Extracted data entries
##############################
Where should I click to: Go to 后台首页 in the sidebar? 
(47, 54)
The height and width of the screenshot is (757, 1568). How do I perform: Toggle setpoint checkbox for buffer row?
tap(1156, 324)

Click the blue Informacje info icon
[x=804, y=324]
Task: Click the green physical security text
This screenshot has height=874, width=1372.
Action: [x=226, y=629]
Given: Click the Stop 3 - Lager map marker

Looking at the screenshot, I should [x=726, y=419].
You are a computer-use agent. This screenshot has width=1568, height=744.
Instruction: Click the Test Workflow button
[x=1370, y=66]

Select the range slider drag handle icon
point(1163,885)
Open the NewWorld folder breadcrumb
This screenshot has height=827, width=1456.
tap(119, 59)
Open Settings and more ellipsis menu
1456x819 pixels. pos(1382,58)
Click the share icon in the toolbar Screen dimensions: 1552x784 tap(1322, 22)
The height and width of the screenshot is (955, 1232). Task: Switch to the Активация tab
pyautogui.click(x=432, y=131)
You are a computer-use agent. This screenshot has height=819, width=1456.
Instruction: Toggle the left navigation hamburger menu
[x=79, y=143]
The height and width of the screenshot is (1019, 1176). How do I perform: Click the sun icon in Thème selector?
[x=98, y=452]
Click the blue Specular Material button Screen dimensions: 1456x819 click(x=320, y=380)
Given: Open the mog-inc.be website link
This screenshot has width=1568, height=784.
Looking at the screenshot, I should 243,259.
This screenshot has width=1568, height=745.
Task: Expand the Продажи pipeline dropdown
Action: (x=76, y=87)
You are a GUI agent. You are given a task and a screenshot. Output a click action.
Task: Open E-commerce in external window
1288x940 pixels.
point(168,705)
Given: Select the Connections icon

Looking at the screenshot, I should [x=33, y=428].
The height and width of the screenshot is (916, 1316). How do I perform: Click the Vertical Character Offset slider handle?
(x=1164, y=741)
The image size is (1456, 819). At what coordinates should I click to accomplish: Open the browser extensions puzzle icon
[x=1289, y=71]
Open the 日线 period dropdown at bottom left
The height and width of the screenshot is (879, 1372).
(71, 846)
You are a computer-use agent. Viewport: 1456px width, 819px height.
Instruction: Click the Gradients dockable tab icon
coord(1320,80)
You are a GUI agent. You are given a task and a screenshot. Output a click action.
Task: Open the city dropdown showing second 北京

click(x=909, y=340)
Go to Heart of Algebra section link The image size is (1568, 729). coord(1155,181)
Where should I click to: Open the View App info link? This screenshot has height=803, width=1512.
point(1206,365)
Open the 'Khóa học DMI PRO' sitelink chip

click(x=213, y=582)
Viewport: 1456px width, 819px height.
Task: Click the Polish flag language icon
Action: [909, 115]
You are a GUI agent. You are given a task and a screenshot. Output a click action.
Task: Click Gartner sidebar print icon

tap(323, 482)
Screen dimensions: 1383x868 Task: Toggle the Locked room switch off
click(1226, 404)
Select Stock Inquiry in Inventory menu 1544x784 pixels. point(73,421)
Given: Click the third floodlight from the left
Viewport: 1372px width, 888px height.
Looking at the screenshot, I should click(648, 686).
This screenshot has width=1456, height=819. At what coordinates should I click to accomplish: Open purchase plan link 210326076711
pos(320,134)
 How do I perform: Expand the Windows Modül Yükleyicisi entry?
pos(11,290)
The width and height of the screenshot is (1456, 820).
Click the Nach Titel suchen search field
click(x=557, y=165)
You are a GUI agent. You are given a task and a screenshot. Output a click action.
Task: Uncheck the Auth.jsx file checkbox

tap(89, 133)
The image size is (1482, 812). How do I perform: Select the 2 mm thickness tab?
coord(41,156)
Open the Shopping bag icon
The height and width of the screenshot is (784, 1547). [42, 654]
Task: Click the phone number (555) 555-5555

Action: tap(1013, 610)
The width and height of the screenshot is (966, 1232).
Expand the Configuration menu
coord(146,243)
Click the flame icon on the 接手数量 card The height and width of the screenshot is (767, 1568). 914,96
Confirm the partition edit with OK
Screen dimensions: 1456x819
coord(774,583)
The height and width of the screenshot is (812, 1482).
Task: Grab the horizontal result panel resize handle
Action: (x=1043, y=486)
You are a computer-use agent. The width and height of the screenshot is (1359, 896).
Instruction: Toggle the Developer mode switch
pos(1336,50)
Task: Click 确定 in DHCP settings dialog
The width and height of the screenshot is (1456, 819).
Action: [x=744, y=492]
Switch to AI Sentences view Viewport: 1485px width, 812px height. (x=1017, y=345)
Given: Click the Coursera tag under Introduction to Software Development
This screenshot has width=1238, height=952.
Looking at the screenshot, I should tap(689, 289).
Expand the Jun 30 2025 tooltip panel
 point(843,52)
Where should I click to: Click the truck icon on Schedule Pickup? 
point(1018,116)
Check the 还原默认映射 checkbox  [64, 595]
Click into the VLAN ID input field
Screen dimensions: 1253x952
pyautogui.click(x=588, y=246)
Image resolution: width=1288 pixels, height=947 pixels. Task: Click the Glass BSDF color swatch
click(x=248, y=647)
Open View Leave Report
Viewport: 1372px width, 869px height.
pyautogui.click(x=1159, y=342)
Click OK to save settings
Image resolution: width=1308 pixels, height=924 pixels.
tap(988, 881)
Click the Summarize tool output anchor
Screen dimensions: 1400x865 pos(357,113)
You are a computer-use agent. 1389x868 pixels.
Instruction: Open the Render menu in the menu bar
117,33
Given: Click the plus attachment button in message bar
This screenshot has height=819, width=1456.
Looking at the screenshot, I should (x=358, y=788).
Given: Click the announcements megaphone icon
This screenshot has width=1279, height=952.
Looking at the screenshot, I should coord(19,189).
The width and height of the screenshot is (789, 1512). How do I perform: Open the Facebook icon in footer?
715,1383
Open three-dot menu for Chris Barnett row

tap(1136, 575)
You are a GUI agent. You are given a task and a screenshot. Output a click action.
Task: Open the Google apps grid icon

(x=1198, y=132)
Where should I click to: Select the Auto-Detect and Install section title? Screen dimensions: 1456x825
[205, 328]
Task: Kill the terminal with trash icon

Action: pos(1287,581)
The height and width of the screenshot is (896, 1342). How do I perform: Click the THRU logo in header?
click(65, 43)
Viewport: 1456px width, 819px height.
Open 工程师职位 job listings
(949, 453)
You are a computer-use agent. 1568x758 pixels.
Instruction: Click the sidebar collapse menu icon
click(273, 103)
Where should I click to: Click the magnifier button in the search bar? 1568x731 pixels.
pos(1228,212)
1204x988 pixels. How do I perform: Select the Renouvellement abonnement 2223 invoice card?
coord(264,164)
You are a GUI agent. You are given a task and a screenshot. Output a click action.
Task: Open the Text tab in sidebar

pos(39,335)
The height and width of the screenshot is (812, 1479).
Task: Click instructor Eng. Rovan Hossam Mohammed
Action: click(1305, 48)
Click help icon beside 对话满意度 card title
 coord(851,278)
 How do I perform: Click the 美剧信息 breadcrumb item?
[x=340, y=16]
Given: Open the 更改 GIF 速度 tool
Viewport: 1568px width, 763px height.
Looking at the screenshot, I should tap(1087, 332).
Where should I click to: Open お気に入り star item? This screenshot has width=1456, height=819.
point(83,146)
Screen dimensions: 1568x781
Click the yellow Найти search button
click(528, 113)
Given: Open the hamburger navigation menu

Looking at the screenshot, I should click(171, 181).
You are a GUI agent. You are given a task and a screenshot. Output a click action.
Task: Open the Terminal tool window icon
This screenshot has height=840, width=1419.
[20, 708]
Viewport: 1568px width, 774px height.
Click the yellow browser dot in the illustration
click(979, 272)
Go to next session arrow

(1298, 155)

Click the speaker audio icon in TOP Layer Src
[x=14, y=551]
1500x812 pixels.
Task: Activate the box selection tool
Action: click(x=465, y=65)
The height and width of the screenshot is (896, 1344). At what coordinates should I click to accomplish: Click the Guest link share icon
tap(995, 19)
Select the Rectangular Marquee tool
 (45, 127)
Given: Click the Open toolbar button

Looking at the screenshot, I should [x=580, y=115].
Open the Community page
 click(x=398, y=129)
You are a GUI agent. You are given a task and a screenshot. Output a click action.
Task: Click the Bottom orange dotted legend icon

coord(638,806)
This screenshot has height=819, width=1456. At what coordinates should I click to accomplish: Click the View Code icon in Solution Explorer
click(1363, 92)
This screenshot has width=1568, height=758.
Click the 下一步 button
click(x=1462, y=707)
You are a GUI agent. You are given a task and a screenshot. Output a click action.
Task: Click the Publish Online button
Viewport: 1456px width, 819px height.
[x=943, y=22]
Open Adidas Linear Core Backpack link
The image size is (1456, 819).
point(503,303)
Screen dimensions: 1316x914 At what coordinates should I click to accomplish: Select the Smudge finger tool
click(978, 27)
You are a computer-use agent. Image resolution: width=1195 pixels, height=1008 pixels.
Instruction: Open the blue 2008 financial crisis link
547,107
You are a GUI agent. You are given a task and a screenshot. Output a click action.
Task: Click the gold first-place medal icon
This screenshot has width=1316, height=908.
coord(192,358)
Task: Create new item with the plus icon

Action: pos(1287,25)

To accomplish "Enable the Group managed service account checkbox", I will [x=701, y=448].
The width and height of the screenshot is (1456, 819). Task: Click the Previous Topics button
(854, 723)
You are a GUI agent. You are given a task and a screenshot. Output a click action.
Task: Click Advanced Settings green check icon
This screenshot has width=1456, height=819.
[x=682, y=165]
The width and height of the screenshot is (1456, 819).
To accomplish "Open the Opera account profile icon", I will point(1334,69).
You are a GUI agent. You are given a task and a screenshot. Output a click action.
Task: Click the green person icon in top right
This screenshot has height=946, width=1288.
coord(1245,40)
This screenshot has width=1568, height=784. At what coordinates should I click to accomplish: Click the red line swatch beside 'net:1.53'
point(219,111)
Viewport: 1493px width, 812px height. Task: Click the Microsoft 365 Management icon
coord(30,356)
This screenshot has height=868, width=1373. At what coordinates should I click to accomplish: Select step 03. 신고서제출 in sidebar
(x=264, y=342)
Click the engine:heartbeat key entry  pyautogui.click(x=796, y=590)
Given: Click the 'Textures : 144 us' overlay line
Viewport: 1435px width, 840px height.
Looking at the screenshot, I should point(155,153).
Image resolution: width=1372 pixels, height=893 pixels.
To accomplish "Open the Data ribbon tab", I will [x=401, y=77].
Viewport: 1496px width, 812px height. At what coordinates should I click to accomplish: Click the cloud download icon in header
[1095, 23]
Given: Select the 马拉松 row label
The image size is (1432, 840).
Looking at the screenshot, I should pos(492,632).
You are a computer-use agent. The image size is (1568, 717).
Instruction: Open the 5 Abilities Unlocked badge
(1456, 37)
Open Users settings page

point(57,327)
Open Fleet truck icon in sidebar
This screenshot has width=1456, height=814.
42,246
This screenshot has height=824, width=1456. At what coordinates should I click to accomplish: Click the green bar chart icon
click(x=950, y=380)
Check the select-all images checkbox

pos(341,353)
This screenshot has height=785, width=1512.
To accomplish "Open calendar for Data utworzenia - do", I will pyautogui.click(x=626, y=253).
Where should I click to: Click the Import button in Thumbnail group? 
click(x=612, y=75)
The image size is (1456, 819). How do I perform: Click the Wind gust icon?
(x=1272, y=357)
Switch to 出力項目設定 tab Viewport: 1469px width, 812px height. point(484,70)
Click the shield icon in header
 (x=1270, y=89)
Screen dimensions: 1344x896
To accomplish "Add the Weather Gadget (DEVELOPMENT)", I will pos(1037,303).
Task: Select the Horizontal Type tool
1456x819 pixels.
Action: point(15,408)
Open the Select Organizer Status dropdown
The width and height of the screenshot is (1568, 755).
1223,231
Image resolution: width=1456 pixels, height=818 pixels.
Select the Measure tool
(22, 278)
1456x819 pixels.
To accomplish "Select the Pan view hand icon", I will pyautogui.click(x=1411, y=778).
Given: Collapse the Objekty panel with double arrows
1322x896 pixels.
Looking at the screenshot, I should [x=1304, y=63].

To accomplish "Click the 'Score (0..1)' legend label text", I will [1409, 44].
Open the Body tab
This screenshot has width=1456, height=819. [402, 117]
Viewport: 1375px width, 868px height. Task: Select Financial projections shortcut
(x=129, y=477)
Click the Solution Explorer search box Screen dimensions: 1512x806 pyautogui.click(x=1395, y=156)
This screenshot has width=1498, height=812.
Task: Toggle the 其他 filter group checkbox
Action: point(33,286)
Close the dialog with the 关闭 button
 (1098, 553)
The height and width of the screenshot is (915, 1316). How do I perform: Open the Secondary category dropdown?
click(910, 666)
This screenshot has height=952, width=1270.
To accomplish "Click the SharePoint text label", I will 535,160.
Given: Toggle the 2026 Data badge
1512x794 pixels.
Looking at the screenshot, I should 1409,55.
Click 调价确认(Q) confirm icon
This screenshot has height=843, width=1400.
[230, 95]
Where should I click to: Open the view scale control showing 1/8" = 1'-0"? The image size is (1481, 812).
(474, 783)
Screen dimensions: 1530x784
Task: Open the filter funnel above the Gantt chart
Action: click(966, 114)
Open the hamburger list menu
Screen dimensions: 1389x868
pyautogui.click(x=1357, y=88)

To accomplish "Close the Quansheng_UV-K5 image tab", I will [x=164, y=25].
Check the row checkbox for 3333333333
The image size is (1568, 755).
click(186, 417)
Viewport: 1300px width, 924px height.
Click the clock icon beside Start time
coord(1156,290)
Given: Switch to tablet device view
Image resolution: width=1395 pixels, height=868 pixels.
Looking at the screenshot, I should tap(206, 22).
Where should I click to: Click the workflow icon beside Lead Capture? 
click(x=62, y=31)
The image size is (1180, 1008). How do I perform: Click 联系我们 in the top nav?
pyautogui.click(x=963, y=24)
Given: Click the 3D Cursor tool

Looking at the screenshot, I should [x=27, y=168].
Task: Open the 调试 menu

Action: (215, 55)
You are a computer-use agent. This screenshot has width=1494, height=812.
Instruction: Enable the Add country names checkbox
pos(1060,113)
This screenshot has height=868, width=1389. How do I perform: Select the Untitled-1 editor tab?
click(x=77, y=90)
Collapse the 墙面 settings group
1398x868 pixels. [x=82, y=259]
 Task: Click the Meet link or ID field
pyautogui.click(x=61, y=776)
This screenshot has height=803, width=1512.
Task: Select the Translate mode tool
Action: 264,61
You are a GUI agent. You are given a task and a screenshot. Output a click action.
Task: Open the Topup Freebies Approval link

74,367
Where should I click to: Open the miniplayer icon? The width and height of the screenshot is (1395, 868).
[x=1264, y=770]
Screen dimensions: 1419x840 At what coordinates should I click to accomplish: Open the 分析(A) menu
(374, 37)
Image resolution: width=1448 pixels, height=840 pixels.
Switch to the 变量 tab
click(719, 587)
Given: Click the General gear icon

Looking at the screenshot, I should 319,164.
##############################
• **TASK DETAILS**
One inclusive range is required: first line of the data through the line containing "agent. This screenshot has height=819, width=1456.". Set it down exactly and output nothing else.

• **ANSWER AREA**
Where should I click to: Go to 后台首页 in the sidebar? 
(47, 54)
The height and width of the screenshot is (757, 1568). How do I perform: Toggle setpoint checkbox for buffer row?
tap(1156, 324)

Click the blue Informacje info icon
[x=804, y=324]
Task: Click the green physical security text
This screenshot has height=874, width=1372.
Action: [x=226, y=629]
Given: Click the Stop 3 - Lager map marker

Looking at the screenshot, I should [x=726, y=419].
You are a computer-use agent. This screenshot has width=1568, height=744.
Instruction: Click the Test Workflow button
[x=1370, y=66]

Select the range slider drag handle icon
point(1163,885)
Open the NewWorld folder breadcrumb
This screenshot has height=827, width=1456.
tap(119, 59)
Open Settings and more ellipsis menu
1456x819 pixels. pos(1382,58)
Click the share icon in the toolbar Screen dimensions: 1552x784 tap(1322, 22)
The height and width of the screenshot is (955, 1232). Task: Switch to the Активация tab
pyautogui.click(x=432, y=131)
You are a computer-use agent. This screenshot has height=819, width=1456.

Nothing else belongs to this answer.